It is objected that Comstock’s checks for $20,000 were not an actual contribution in cash to the assets of the firm, even if there was no agreement by the general partners to withhold presentation, and even if they were good when delivered to the general partners. The early decisions construing limited partnership statutes were very *624strict, and a literal compliance with the statute was enforced. In some states, notably in Massachusetts, this construction of such a law is still maintained. Haggerty v. Foster, 103 Mass. 17. In others a more reasonable view has been taken of late, and all that is required is a substantial compliance with the provisions of the statute, in good faith. Manhattan Co. v. Laimbeer, 108 N. Y. 581, 15 N. E. 712; White v. Eiseman, 134 N. Y. 301, 31 N. E. 276. This is the rule of construction adopted by the supreme court of Michigan in enforcing the statute. Hogan v. Hadzsits, 113 Mich. 282, 71 N. W. 1092.

Comstock’s checks were certified, and it is expressly held by the court of appeals of New York that such instruments are equivalent to cash. White v. Eiseman, 134 N. Y. 301, 31 N. E. 276. But it is said that as the certificate was by Comstock, the president of the Alpena Banking Company, of his own check, the check was not certified in such a way as to bind the company. We shall not enter upon a discussion of this objection, because we are of opinion that a check, though uncertified, if good when delivered and paid when presented, is a contribution, in cash in good faith, although it may not be presented until after the filing of the certificate. If the check is good the general partners may obtain the money upon it at any time. If the drawer is dishonest, and subsequently reduces his bank balance so that the check is dishonored, this is conclusive evidence that the delivery of the check was not payment in cash in good faith, and the penal liability of the special partner accrues. The payment of checks as cash is in accordance with a well-known and reasonable usage of merchants, and we can see no reason why the statutes concerning limited partnerships should not be construed in the light of that usage. In the case of In re Palliser, 136 U. S. 263, 10 Sup. Ct. 1035, Mr. Justice Gray, speaking for the supreme court, defines the word “cash,” used in a criminal statute, as follows:

“The word ‘cash,’ in this statute, as in common speech, means ready money, or money in hand, either in current coin or other legal tender, or in bank bills, or checks paid and received as money, and does not include promises to pay money in the future.”

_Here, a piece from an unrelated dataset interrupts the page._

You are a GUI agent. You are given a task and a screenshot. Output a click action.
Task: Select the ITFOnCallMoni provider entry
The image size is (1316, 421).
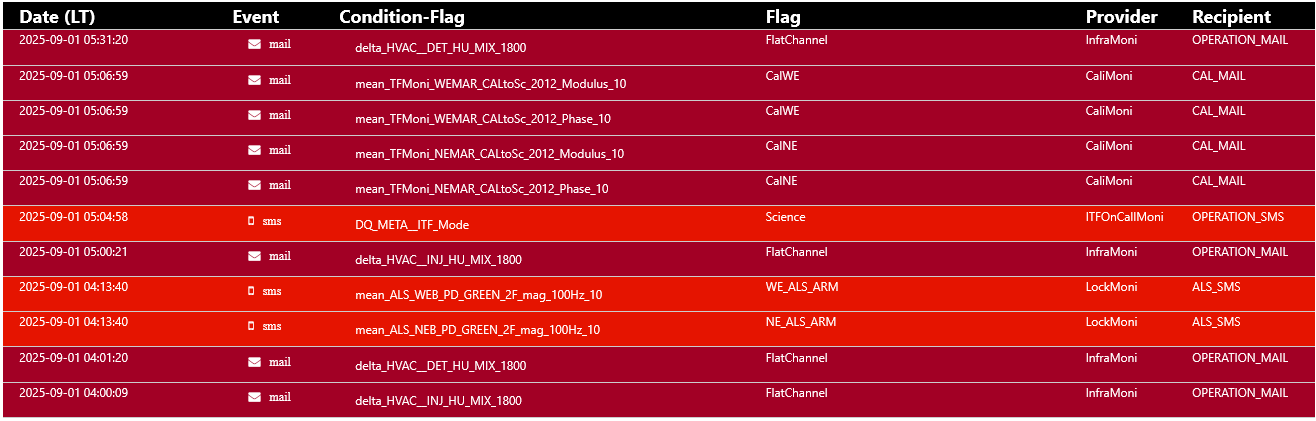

This, it seems to us, is a sufficient support for our conclusion. Doubtless the weight of authority in the construction of limited partnership statutes is to the contrary; but, as already said, the trend of modern cases is towards a more liberal and sensible view of such statutory requirements. Their purpose is to secure the actual payment of the money into the capital of the firm, and, failing that, to hold the special partner to a general liability. It seems to us that our construction of the statute secures this end, and it does not entrap the honest and unwary into unexpected liabilities, by enforcing a stricter rule as to what are cash payments than obtains in the commercial community. There is nothing in the decisions of the supreme court of Michigan upon this statute which prevents our giving such a construction to it as we think its language and its policy require. Rothchild v. Hoge, 43 Fed. 97. The judgment of the circuit court is affirmed.